Microsoft Windows OS の WindowsAI が作成するスケジュールタスクにおける任意のディレクトリ削除の脆弱性(Scan Tech Report)

2025 年 11 月に公開された Windows OS の脆弱性を悪用するエクスプロイトコードが公開されています。

脆弱性と脅威
(イメージ画像)
◆概要
 2025 年 11 月に公開された Windows OS の脆弱性を悪用するエクスプロイトコードが公開されています。Windows OS への侵入に成功した攻撃者は、当該脆弱性を悪用して管理者権限を奪取する可能性があります。OS へのセキュリティ更新プログラムの適用により対策してください。

◆分析者コメント
 近年は CPU や OS レベルでのセキュリティ強化によりメモリ破壊系の脆弱性の悪用が困難になりつつあるため、権限昇格に悪用可能なファイル操作の脆弱性が注目されています。Microsoft Windows OS では、仕組み上、任意のファイルやディレクトリが単に削除可能な場合でも権限昇格につながるため、注意が必要です。

◆深刻度(CVSS)
[CVSS v3]
7.8

https://nvd.nist.gov/vuln-metrics/cvss/v3-calculator?name=CVE-2025-60710&vector=AV:L/AC:L/PR:L/UI:N/S:U/C:H/I:H/A:H&version=3.1&source=Microsoft%20Corporation

◆影響を受けるソフトウェア
 以下のバージョンの Microsoft Windows OS が当該是弱性の影響を受けると報告されています。

* Windows 11 24H2
* Windows 11 25H2
* Windows Server 2025


◆解説
 Microsoft Windows OS に、一般権限から管理者権限の奪取が可能となる、任意のファイル削除の脆弱性が報告されています。
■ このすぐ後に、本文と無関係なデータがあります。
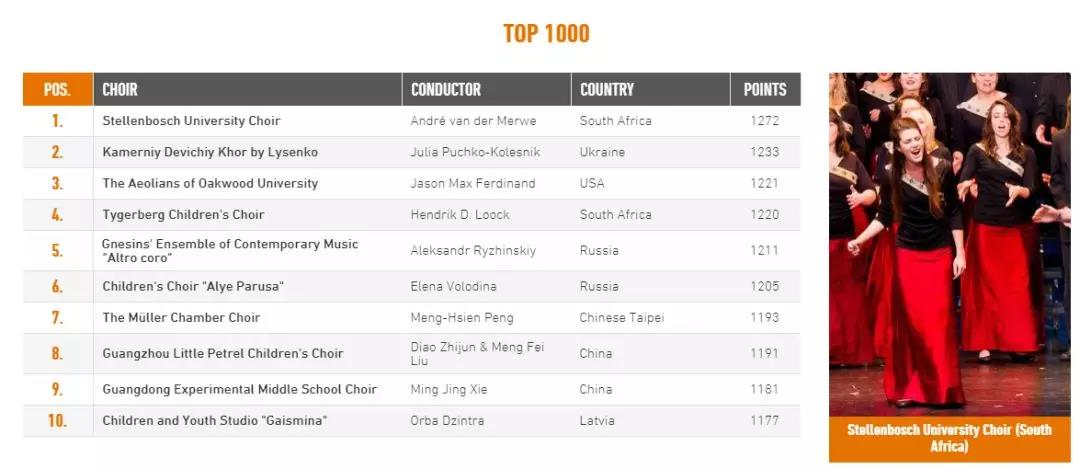Sort by the POINTS column header
Viewport: 1080px width, 469px height.
pos(765,90)
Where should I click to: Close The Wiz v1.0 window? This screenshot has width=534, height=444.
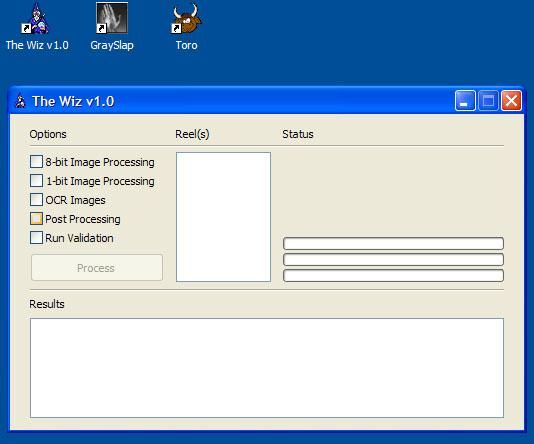tap(511, 101)
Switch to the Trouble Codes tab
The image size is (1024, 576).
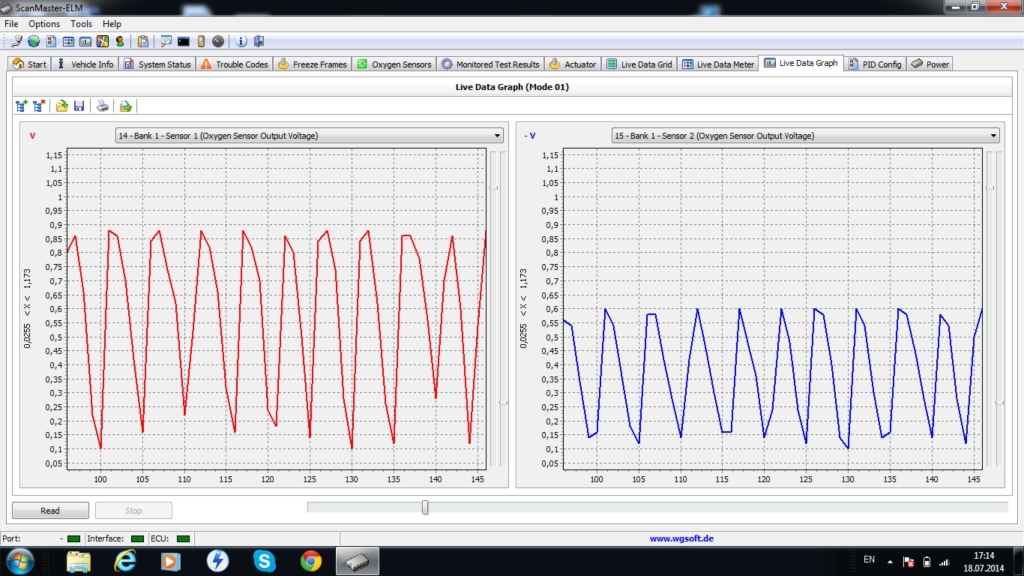coord(234,64)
 脆弱性は WindowsAI 機能がスナップショットを作成するために用いる Recall 機能のスケジュールタスクに存在します。当該スケジュールタスクは Windows を操作しているユーザーの AppData\Local\CoreAIPlatform.00\UKP ディレクトリ直下に存在する UUID の名前が設定されたディレクトリがシンボリックリンクであるかを検証せずに SYSTEM 権限で削除するため、攻撃者は当該不備を悪用して Windows OS 上の任意のディレクトリを削除できます。攻撃者は当該脆弱性を悪用し、インストール処理中に実行されるコードのすり替えにより SYSTEM 権限で任意のコードが実行可能となります。

◆対策
 Microsoft が提供する 2025 年 11 月分のセキュリティ更新プログラムを適用してください。

◆関連情報
[1] Microsoft 公式
  https://msrc.microsoft.com/update-guide/vulnerability/CVE-2025-60710
[2] National Vulnerability Database (NVD)
  https://nvd.nist.gov/vuln/detail/CVE-2025-60710
[3] CVE Mitre
  https://cve.mitre.org/cgi-bin/cvename.cgi?name=CVE-2025-60710

◆エクスプロイト
 以下の Web サイトにて、当該脆弱性を悪用して管理者権限の奪取を試みるエクスプロイトコードが公開されています。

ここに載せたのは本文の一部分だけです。